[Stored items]
——————————

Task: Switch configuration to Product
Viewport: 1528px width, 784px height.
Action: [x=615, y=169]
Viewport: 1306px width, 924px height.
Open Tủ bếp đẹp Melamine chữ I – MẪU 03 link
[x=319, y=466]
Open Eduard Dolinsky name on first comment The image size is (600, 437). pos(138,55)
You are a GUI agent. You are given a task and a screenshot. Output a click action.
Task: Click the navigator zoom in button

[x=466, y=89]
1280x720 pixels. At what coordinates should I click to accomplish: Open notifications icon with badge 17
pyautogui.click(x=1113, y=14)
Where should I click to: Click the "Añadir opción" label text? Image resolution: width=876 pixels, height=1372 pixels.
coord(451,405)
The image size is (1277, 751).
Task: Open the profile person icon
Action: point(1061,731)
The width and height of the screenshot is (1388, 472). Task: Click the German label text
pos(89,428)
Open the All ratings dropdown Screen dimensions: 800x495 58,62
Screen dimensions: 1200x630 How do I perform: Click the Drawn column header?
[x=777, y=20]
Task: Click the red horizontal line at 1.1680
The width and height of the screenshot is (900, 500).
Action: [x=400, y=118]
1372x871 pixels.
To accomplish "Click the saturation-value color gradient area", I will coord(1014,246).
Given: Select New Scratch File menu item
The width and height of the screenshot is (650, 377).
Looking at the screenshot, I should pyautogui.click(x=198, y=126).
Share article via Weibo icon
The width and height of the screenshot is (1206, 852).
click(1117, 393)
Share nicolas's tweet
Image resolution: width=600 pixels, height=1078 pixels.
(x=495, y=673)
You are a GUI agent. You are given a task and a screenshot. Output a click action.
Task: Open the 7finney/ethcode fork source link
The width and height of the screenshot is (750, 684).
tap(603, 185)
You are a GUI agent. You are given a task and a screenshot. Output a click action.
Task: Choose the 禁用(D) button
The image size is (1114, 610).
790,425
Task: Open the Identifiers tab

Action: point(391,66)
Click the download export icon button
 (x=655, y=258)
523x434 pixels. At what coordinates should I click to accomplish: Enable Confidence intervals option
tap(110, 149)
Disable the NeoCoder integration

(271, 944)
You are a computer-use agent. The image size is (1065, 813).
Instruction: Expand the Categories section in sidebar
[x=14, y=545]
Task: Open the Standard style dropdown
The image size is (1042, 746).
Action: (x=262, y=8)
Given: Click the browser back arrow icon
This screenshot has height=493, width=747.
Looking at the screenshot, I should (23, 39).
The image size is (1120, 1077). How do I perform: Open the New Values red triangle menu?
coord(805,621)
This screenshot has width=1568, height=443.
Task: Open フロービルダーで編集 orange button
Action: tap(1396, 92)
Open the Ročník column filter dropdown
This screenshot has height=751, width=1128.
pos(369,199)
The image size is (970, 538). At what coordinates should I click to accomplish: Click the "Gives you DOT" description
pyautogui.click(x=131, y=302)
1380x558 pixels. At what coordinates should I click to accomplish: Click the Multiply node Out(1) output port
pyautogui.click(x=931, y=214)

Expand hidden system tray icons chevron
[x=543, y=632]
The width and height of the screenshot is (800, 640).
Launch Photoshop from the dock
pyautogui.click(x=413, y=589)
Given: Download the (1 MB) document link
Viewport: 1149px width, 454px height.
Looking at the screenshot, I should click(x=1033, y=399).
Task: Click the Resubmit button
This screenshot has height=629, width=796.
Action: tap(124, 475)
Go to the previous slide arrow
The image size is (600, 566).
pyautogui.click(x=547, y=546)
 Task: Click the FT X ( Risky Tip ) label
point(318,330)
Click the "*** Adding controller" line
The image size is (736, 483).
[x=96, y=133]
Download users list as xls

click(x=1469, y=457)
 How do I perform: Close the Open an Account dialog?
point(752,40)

——————————

Print the records above verbatim from their first line to the line containing "Task: Click the red horizontal line at 1.1680", both included, and stop there.

## [REPLY TO THE EXERCISE]
Task: Switch configuration to Product
Viewport: 1528px width, 784px height.
Action: [x=615, y=169]
Viewport: 1306px width, 924px height.
Open Tủ bếp đẹp Melamine chữ I – MẪU 03 link
[x=319, y=466]
Open Eduard Dolinsky name on first comment The image size is (600, 437). pos(138,55)
You are a GUI agent. You are given a task and a screenshot. Output a click action.
Task: Click the navigator zoom in button

[x=466, y=89]
1280x720 pixels. At what coordinates should I click to accomplish: Open notifications icon with badge 17
pyautogui.click(x=1113, y=14)
Where should I click to: Click the "Añadir opción" label text? Image resolution: width=876 pixels, height=1372 pixels.
coord(451,405)
The image size is (1277, 751).
Task: Open the profile person icon
Action: point(1061,731)
The width and height of the screenshot is (1388, 472). Task: Click the German label text
pos(89,428)
Open the All ratings dropdown Screen dimensions: 800x495 58,62
Screen dimensions: 1200x630 How do I perform: Click the Drawn column header?
[x=777, y=20]
Task: Click the red horizontal line at 1.1680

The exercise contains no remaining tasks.